Children's Literature Interest Group: Interview with Frank Cottrell Boyce

Framk Cottrell Boyce

After studying English at Keble College, Oxford, Frank Cottrell Boyce joined the writing team at Coronation Street. His career now spans screen, theatre and novel. He has collaborated with several film directors, including Michael Winterbottom (Forget About Me, Butterfly Kiss, Welcome to Sarajevo, The Claim, 24 Hour Party People and Code 46), Danny Boyle (Millions) and Anand Tucker (Hilary and Jackie). His first play, Proper Clever, was produced at the Liverpool Playhouse in 2008 and he has also written several children’s novels. He is married with seven children and lives in Liverpool, the city of his birth.

In this interview, Gill Robins talks to Frank about his children’s books.

What are you reading at the moment?

I am reading The Creature in the Map by Charles Nichols which is an amazing book about Walter Raleigh's search of El Dorado.

Did you enjoy reading when you were a child?  If so, what were your favourite books?

Being a boy I loved reference books.  I remember a very fat animal encyclopaedia with very thin pages and tons of pictures that I loved to get lost in.  And I absolutely loved the Moomin books.  Also Leon Garfield.

Did you ever do anything really naughty at school?

I was good at drawing cartoons of teachers.  We had an old fashioned roller blackboard.  I'd come in and draw a huge, elaborate cartoon of the teacher or something then roll it out of sight.  At some point during the lesson, the teacher would pull the blackboard down and unveil my drawing and everyone would laugh.

How and why did you decide to start writing for children?

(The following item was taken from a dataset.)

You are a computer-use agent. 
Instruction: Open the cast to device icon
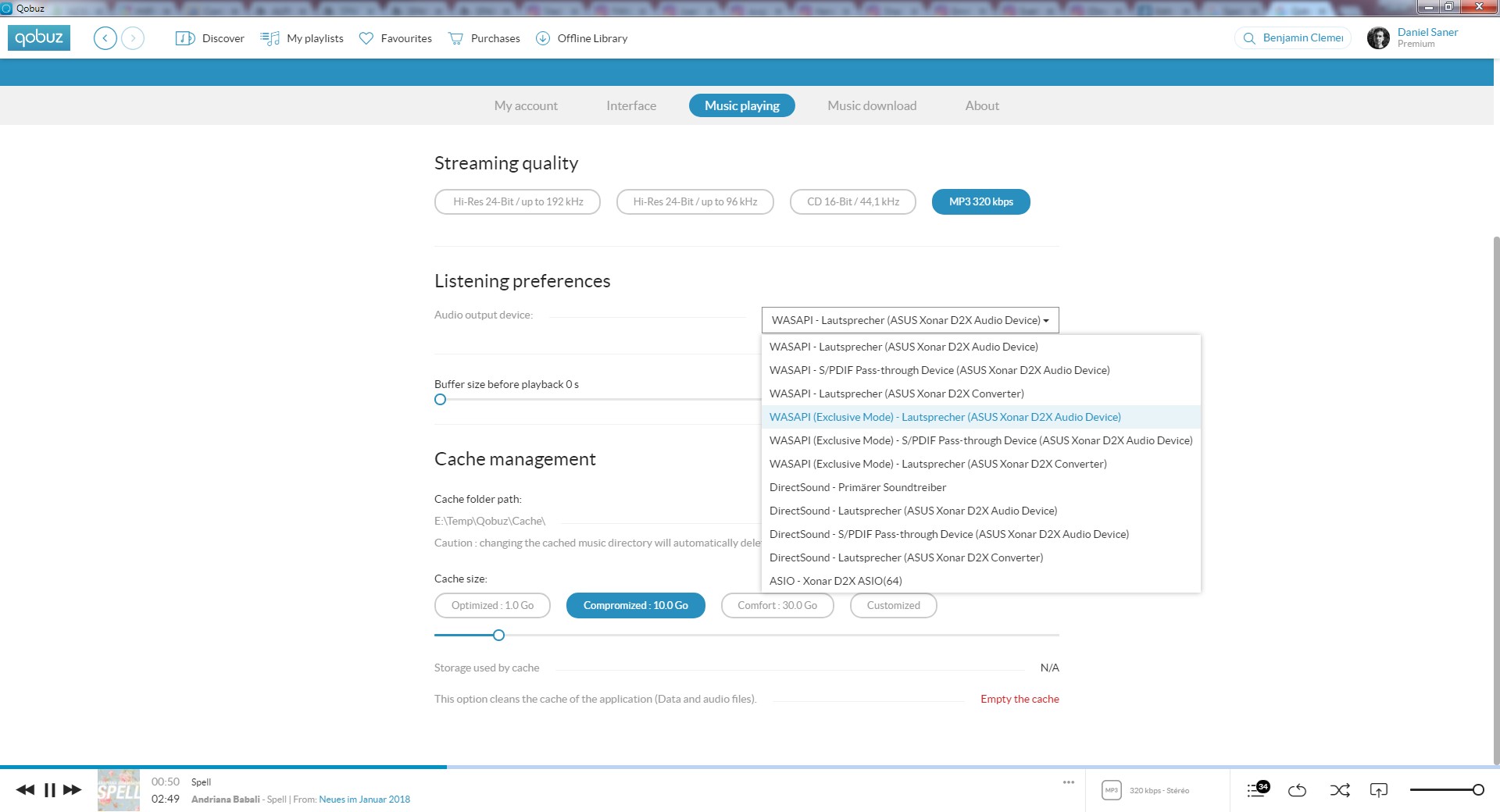coord(1379,790)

I wrote the film script of Millions and it took years to get funding.  Then when Danny Boyle said he'd direct it, suddenly it was all happening and I went out to dinner with him and he basically ordered me to write it as a book.  I think writing it was the happiest I've ever been as a writer.

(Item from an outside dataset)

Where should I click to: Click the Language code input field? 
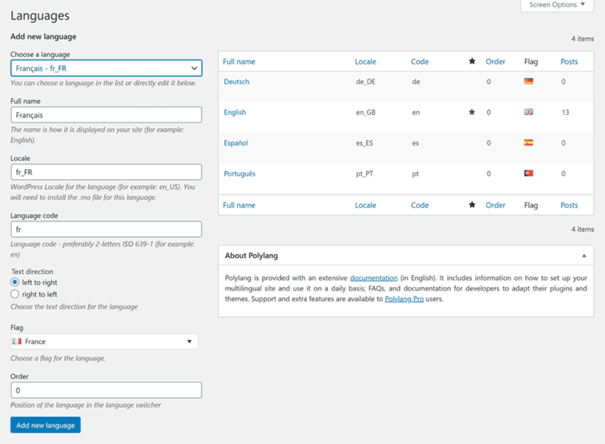(x=106, y=229)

Before you wrote the book Millions, you were already a very successful screenwriter for both TV and film.  Do you prefer writing books or screenwriting?

Books are MUCH harder to write but they are worth it!  Films are easy to write but very har to get made and there's always the strongest possibility that they won't get made.  I think all of my best screenplays are still unmade.

If a bag containing a huge amount of money had landed in front of you when you were Damian’s age, what would you have done?

Aarrrgh! I've had five years to think about this ... I hope I would act like Damian, but I think there's a bit of Anthony in all of us.

Cosmic tells the story of Liam, who is so tall for his age that he is often mistaken for an adult, leading to hilarious misunderstandings on a cosmic scale.  Sometimes the character feels autobiographical – were you a very tall child?

I'm below average height and always have been. It's a wish-fantasy!

What makes you laugh? 
The true answer is my wife. That's why I married her.

Much of your writing is very pictorial and Framed provokes curiosity about art pictures in the reader. Do you think in pictures?
I suppose I do!  I've just written a kind of picture book for adults called The Unforgotten Coat and I spent a lot more time thinking about the pictures than I did about the words!

How much do you enjoy seeing twists in normal situations (for instance, Dylan’s ‘inside-out-mountain’ in Framed)?
Oh, isn't that what it's all about?  That's why I write - because it's a chance to remind people of just how miraculous and amazing ordinary things are. 
In all of your books, the reader gets so involved that they temporarily become the character.  Would you like to be the characters in your own books?
I'd love to go to space so there probably is a lot of me in Liam.

You have won many awards for your children’s books. Do you ever get used to success?
No!! Give me more!!

All of your books are centred on family life. How important is family to you?  How much do your own experiences of family affect your writing?
Oh, totally.  I work from home and some of my children are home educated so it feels like we're all working together.  They are my most important readers.  Also we share a lot of the same ideas and tastes.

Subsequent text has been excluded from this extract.